Whew, I’m nearing the end of the semester!  Come on Christmas!

 

Burton Holmes

So I’ve become a big fan of this guy – travel lecturer, early film pioneer, and all around a likeable guy – based off of his autobiography The World is Mine.  Now, with a title like that you’d think he was completely full of himself, and perhaps he was, but it doesn’t come off that way in his writing.  He was born in 1870, began giving travel lectures accompanied by magic lantern slides in the late 19th century, and then went into travel film making.

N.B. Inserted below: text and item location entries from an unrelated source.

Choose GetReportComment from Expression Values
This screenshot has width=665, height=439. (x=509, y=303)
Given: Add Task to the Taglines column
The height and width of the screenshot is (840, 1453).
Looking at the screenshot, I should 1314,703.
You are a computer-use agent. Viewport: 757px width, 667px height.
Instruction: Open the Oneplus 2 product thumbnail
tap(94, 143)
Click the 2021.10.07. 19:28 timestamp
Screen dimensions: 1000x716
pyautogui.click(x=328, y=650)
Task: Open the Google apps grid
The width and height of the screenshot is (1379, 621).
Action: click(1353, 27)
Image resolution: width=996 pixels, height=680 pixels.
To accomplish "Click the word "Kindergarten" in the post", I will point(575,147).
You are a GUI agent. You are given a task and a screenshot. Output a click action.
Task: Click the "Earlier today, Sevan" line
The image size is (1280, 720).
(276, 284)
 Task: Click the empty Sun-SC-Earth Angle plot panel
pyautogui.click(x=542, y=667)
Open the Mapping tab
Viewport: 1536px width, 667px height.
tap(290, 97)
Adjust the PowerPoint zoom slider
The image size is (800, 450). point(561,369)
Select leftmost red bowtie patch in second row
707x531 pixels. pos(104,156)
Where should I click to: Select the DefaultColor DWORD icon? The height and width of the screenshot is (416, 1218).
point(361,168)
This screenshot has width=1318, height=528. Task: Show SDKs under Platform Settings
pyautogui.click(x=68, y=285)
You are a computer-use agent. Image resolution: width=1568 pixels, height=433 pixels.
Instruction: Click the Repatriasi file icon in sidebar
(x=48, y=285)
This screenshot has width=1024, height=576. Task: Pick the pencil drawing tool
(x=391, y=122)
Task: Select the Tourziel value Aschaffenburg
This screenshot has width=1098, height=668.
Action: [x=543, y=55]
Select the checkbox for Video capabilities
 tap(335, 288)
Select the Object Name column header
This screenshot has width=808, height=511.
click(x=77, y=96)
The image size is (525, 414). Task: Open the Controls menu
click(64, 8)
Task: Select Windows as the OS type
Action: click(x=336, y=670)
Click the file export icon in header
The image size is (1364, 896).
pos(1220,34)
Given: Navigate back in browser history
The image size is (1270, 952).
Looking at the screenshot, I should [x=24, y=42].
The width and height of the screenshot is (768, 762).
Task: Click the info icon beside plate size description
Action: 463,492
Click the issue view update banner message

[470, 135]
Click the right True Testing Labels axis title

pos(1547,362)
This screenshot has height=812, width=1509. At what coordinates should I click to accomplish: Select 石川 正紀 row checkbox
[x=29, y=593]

He comes out of the Victorian era, though his perspective on religion when he was close to death in the 1950s is so enlightened and modern, even for the 1950s.  He discusses his thoughts on existence, his desire to believe in reincarnation, his unsureness in everything, yet his faith in the general universe.  A refreshing surprise and a welcome perspective.

His travel work is fascinating as well – he really traveled everywhere!  I’ve only looked at his work in England to this point (for my class paper), but I’ll definitely be having a look-see at his other travel work.

More wonderful tidbits on this under-talked-about travel icon can be found at this great site: Burton Holmes, Extraordinary Traveler.

Next on the plate: The representation of Dolores Del Rio and Lupe Velez in Photoplay magazine in the early 1930s.  I’ve got a mini presentation to give on the topic tomorrow – details to follow once I figure them out, eep.